Tom, I'm not sure you looked at the Kadee conversion document for the USAT streamliners:

http://www.kadee.com/conv/pdf/usapc.pdf

I'm a Kadee body mount guy, and wanted to change mine. I have converted one. 

The bottom line in my opinion:

1. It's a pain in the butt, it is a lot of work to pull the cars apart to do the conversion
2. After the conversion, the Kadees are no better than the stock couplers to handle side side excursions, the stock ones have more "give"
3. The stock couplers are taller from top to bottom, so they have less tendency to ride out of each other as compared to a Kadee.
4. The stock couplers are metal, and are very strong.
5. I can live without the ability to remotely uncouple the cars.
6. The stock couplers look better than Kadees.

So, my suggestions are to smooth out the vertical transitions in your trackwork.

Now, I know that is easier said than done, so I'm looking at adding a "shelf" like the Aristo coupler has to the couplers. Shelf couplers were prototype, and since the couplers are metal, perhaps I can drill and tap the couplers to make a solid assembly.

I really feel that if you convert to Kadees you will not be happy, and I'm a dyed-in-the-wool Kadee guy.

Try converting your first car to Kadee, the one that will couple to the loco. That's the only Kadee conversion I am doing.

Regards, Greg


----------



## Paul Burch (Jan 2, 2008)

Jim,
There really are no standards in large scale  couplers between manufacturers or even within a product line.  If you want to go with Kadees as many of us have then decide if you want G or #1,  get the Kadee gauge and set every coupler with the gauge. You won't regret it.  I have Kadee #1 scale body mounted 820's on my  USA  passenger cars and have not had any problems at all.  In fact,since the train is basically a unit train I back it up a steady 135' of 2% grade for inside storage so it will be facing the correct way for its next run.
-------------------------
◆ WORK ORDER 1 ◆
Transcribe the coupler discussion from "I really feel that" up to and including "(Jan 2, 2008)".
◆ WORK ORDER 2 ◆
Write the next part of the coupler discussion, picking up after its final sentence.
-------------------------
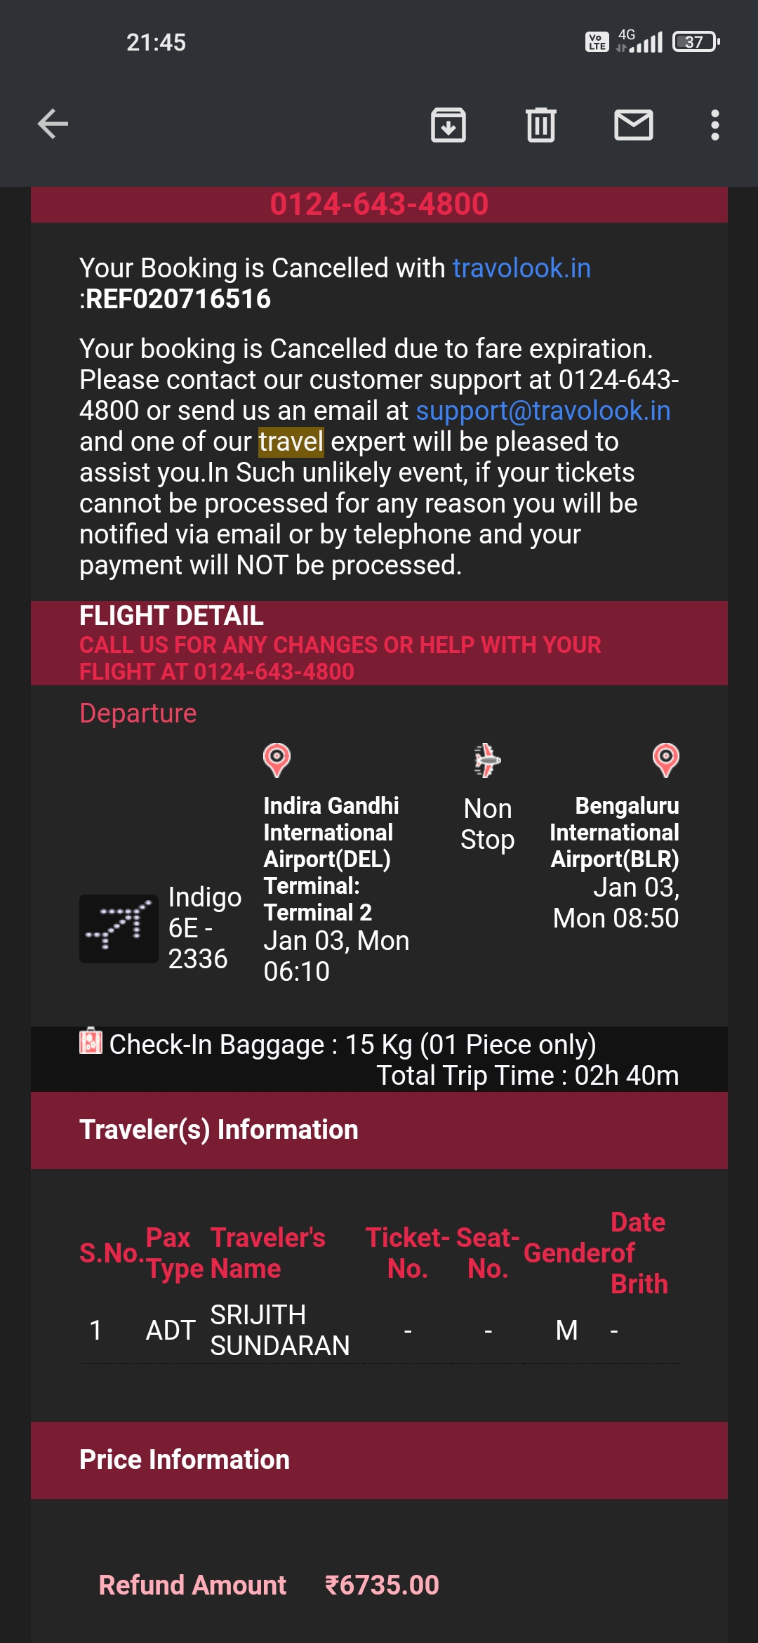This screenshot has width=758, height=1643.
Task: Tap the Bengaluru arrival location pin icon
Action: click(x=665, y=760)
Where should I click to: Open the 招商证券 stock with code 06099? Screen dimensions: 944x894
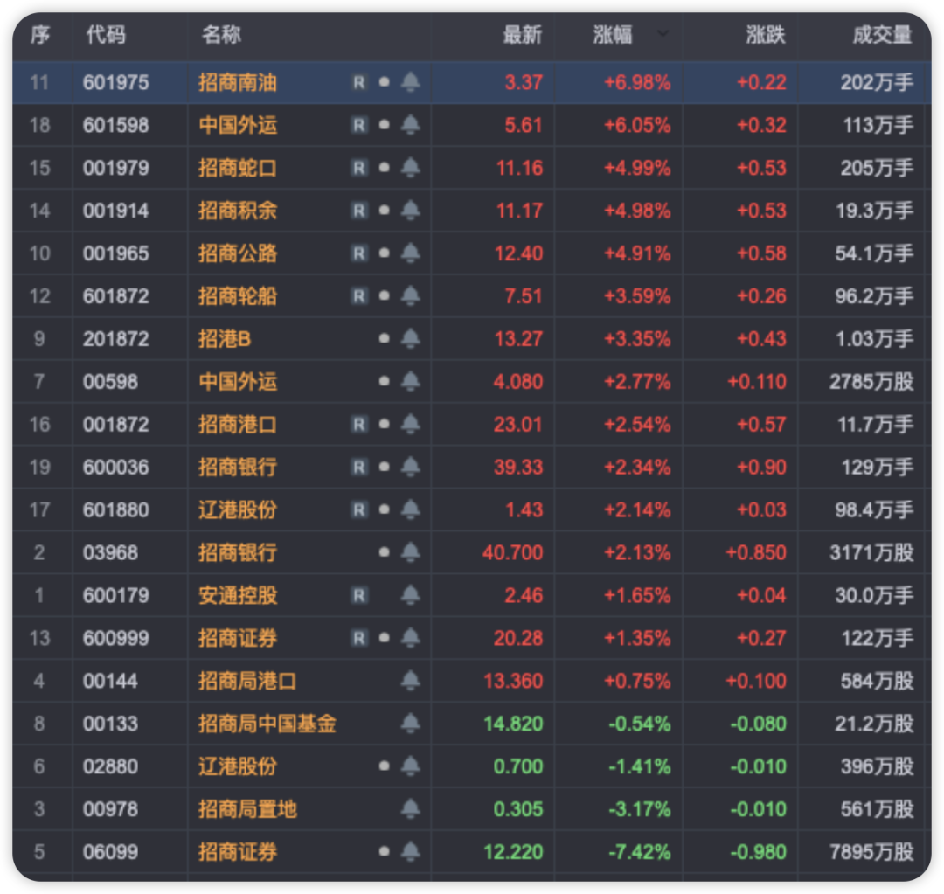pyautogui.click(x=238, y=852)
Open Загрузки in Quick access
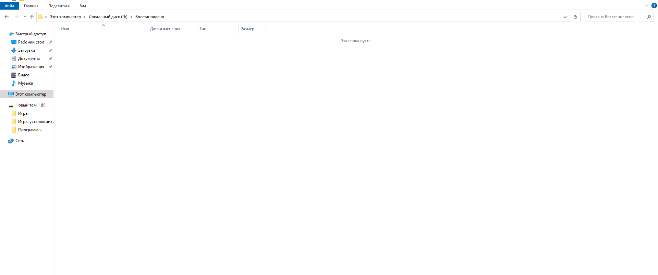Screen dimensions: 658x275 point(26,50)
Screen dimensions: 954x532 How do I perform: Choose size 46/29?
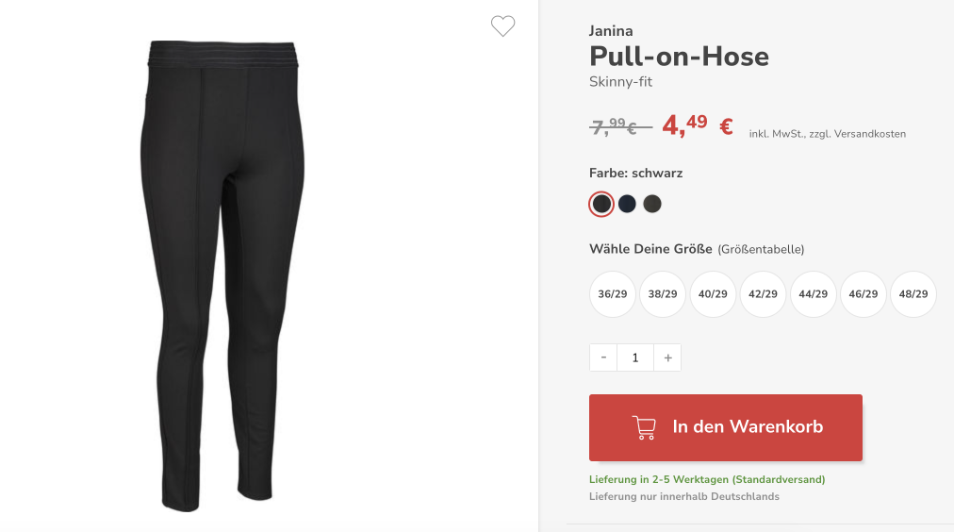tap(864, 294)
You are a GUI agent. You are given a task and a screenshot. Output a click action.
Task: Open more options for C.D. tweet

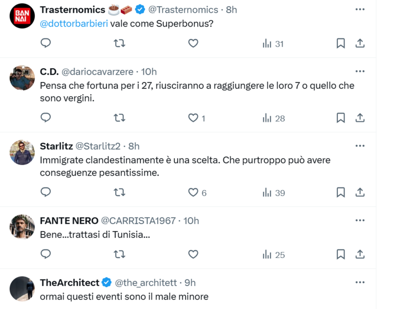pos(360,71)
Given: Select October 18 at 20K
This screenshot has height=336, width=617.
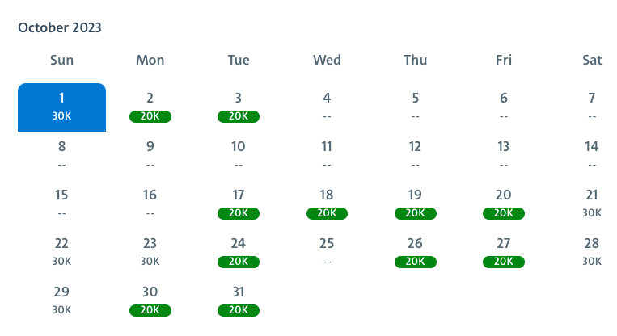Looking at the screenshot, I should coord(327,204).
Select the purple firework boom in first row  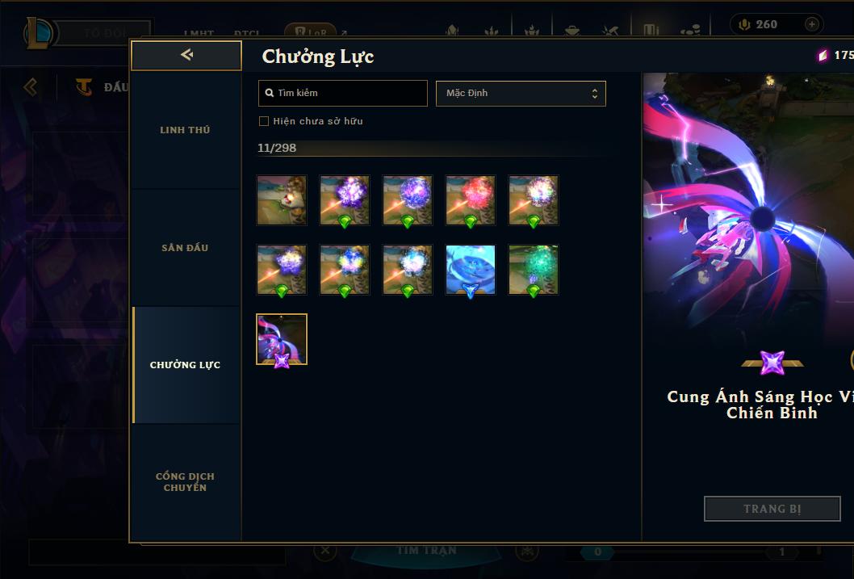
-------------------------
◆ WRITTEN ANSWER 1 ◆
I really feel that if you convert to Kadees you will not be happy, and I'm a dyed-in-the-wool Kadee guy.

Try converting your first car to Kadee, the one that will couple to the loco. That's the only Kadee conversion I am doing.

Regards, Greg


----------



## Paul Burch (Jan 2, 2008)

◆ WRITTEN ANSWER 2 ◆
----------



## rpc7271 (Jan 2, 2008)

I'm with Paul. I run Kadee's on everything and a new car doesn't make it to the layout until it's been converted. I do have a couple of coupler converter cars for use when company shows up with non Kadee equiped equipment. The only thing is I use Kadee #835's on tank cars and hopper cars. These couplers are visably smaller and look better on those cars. The one thing you need to do is take into consideration your minimun radius of your curves. If you have sharp curves the 830's may not work. I'm sure someone out there can tell you what to use on sharp curved layouts.


----------



## Dr Rivet (Jan 5, 2008)

ALL - CORRECTION TO MY ORIGINAL POST 

As usual, I got the 831 and 789 descriptrions backwards. The 831/1831 has a large vertical offset to raise the coupler centerline above the mounting box, the 789 /1789 has a straight shank that keeps the coupler height centerline essentially even with the mounting box. So 789s mounted on the locomotive will match the passenger cars, 831s will match the freight cars with Kadees. These packages include a short box with an extension that is typically used for talgo mounting to trucks.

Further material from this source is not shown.